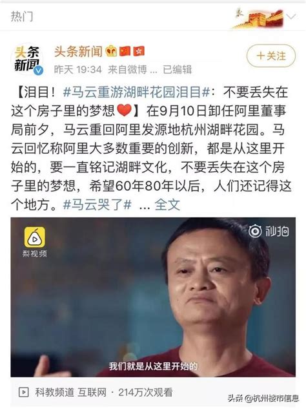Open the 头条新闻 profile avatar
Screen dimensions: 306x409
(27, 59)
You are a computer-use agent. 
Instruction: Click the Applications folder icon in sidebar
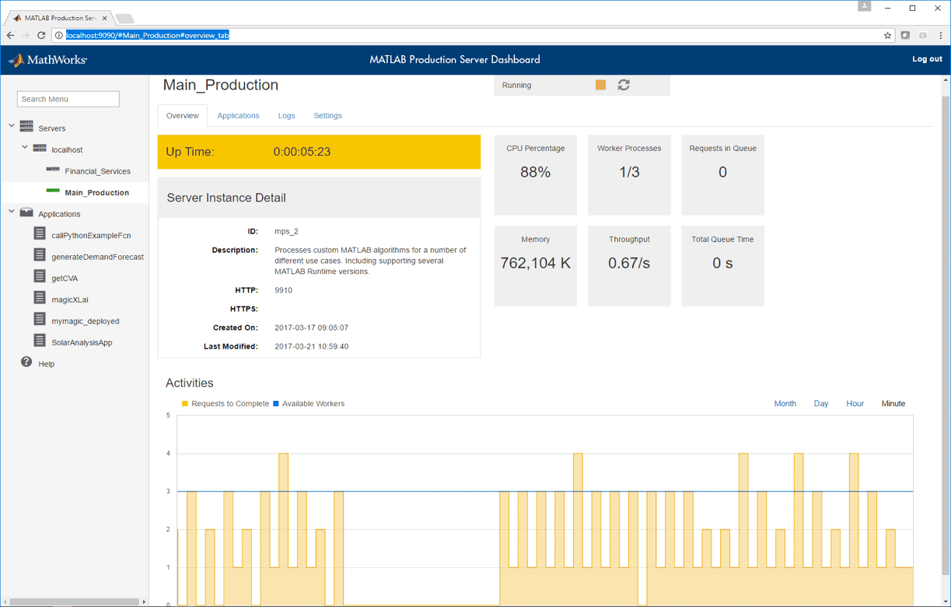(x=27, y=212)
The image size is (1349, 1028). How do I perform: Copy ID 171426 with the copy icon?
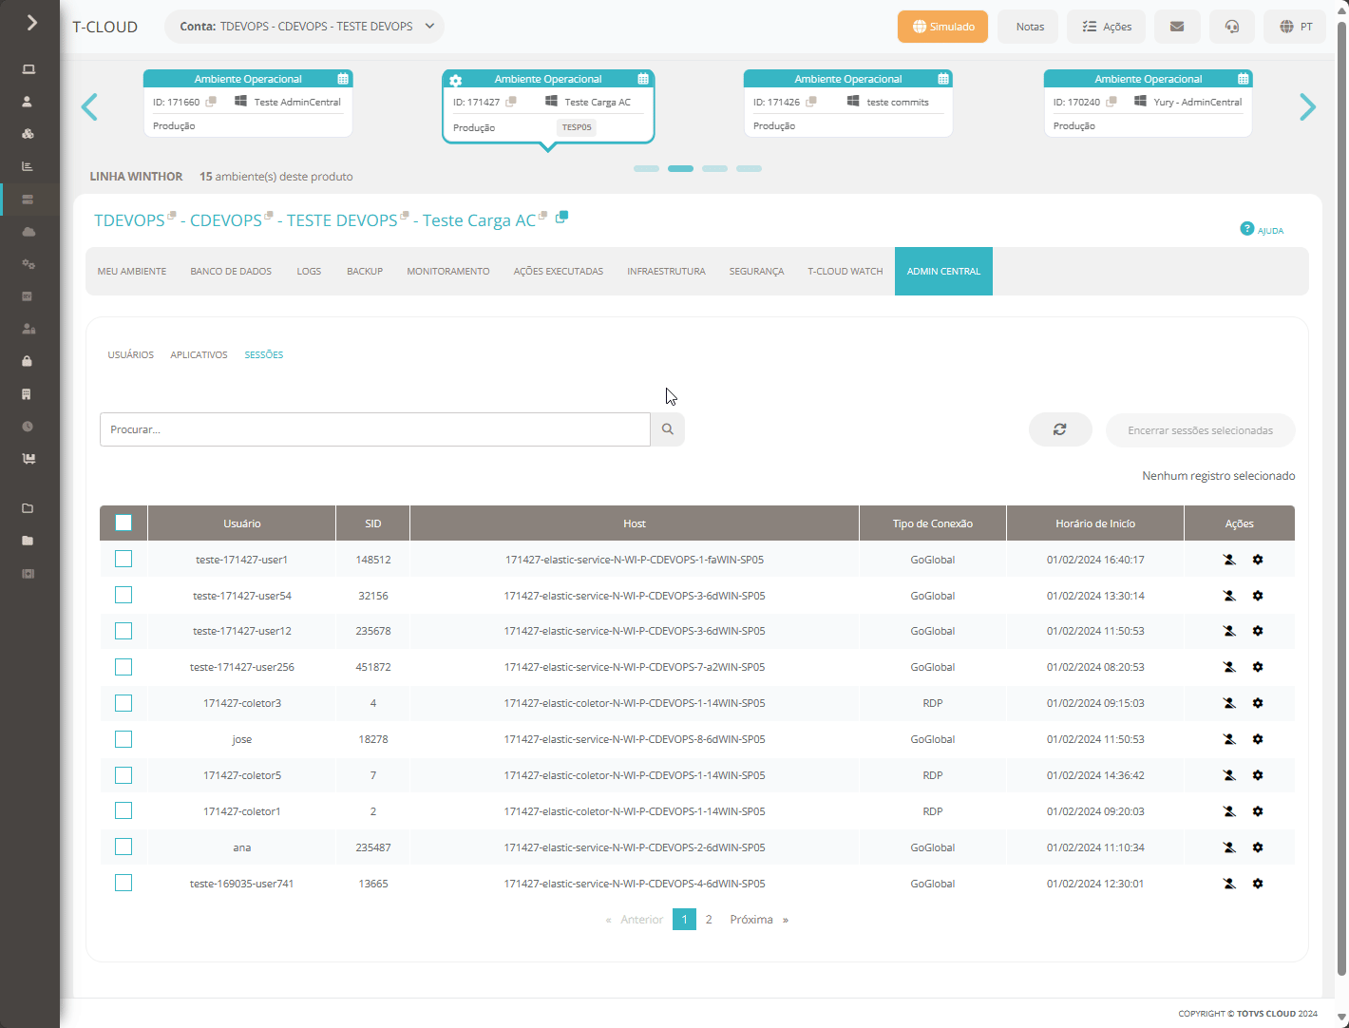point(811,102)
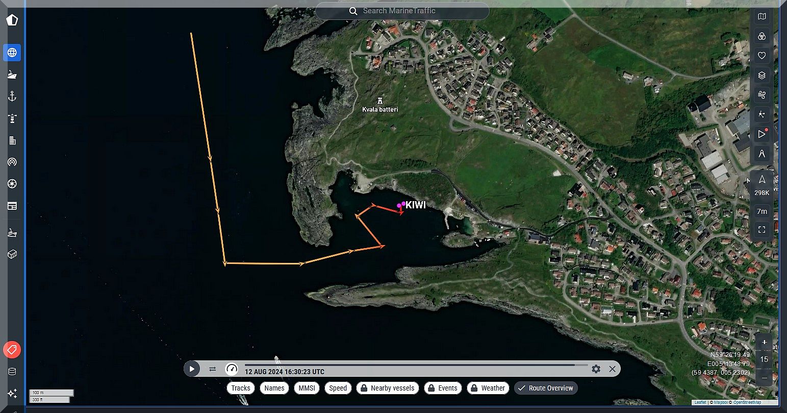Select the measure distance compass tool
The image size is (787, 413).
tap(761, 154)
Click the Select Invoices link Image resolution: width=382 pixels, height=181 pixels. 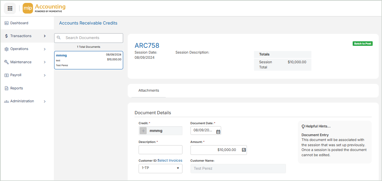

● Your assignment
Beginning with the line that contains "You are a computer-use agent.", reproduce every line through the end of the records above exactly, leaving pictures out.

● Task response
You are a computer-use agent. 
Instruction: Click the Applications folder icon in sidebar
(x=27, y=212)
The image size is (1349, 1028). How do I perform: Copy ID 171426 with the copy icon?
point(811,102)
Select the measure distance compass tool
The image size is (787, 413).
tap(761, 154)
Click the Select Invoices link Image resolution: width=382 pixels, height=181 pixels. 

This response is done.